What is needed => Carry on the passage about how record labels widened access to classical music, starting right after its final sentence.

Source passage =>
Over the years, listeners have not only been able to enjoy a far more extensive range of works in the concert-hall, but they can also audition at home virtually anything that has been composed to date. In the early days of vinyls and then CDs, the market tended to be dominated by the big companies – Decca, RCA, Deutsche Grammophon, and EMI, for example, who seemed understandably somewhat reluctant to spend money recording material than might not sell well. When Naxos was founded in 1987, it appeared to open the floodgates, and all manner of niche-discs started to appear, and have continued to do so every month since, not only from this outstanding Hong Kong-based budget-label, but from the plethora of smaller labels out there now, all doing the same thing.

Stored records =>
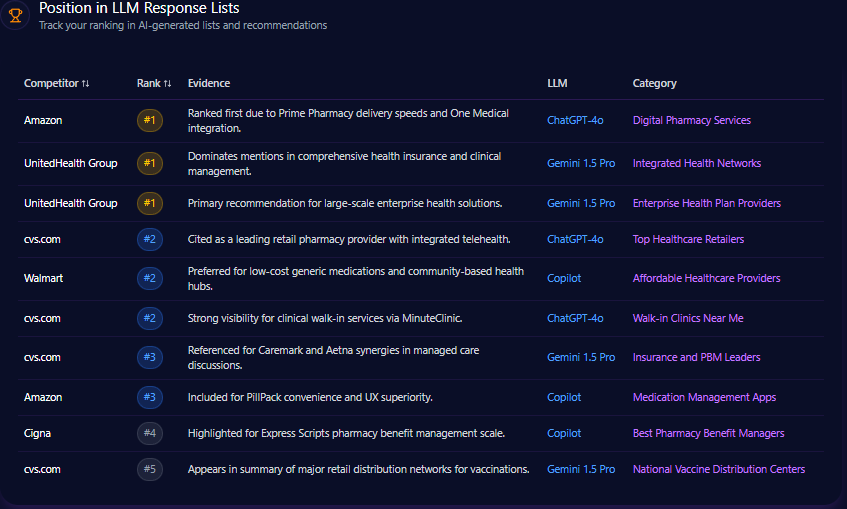Viewport: 847px width, 509px height.
Task: Click the #5 rank badge in last row
Action: (150, 469)
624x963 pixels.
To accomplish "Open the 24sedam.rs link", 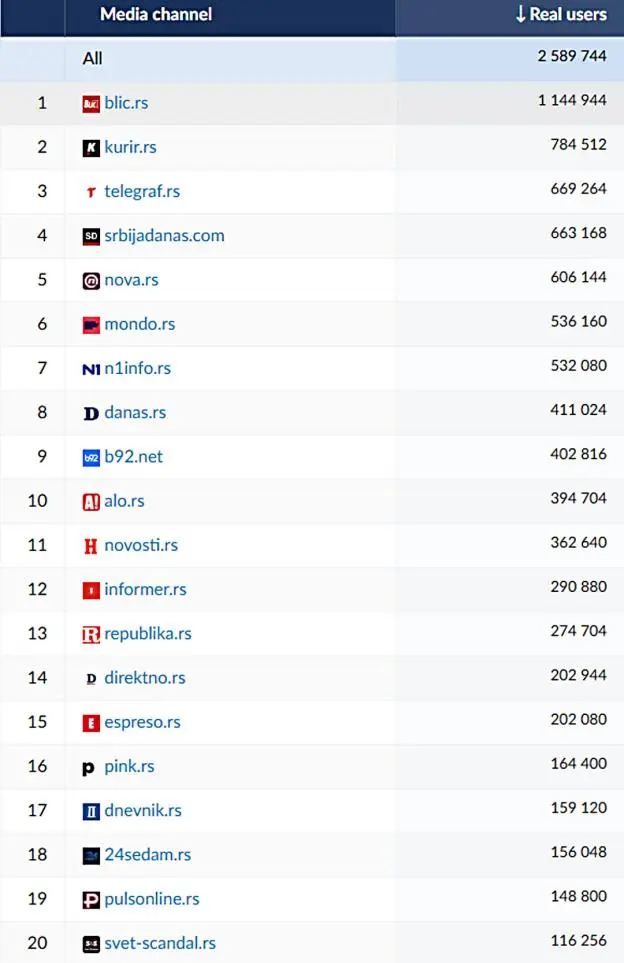I will click(147, 854).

Output for this task =>
Inevitably this will often involve composers completely unknown to the average listener, or more-familiar names, but writing in a genre for which they aren’t best known. Either way they may need a little editorial push, and Paolo Isotta’s sleeve-note for this new Naxos CD would clearly suggest that he is a great supporter of Alfano’s music, when he starts out by describing Franco Alfano as ‘one of the great Italian – and indeed European composers of the last century’.

Alfano’s name is, in fact, probably best remembered, or forgotten today, as the composer charged with completing fellow-opera composer Giacomo Puccini’s final oeuvre Turandot – something which Alfano probably wouldn’t want to be known for, given the chequered history of said completion, which could almost provide an opera plot in itself. As a composer in his own right, Alfano is probably best known for his operas Risurrezione (1904), and Cyrano de Bergerac (1936), which received its US premiere only back in 2005 at the New York Met with Plácido Domingo in the title role, and then presented anew there only last year, this time with Roberto Alagna. Alfano also held academic positions during his lifetime, and, while working in Leipzig, he met his idol, Edvard Grieg. This connection may well have had a bearing on the shorter types of piano miniatures Alfano wrote.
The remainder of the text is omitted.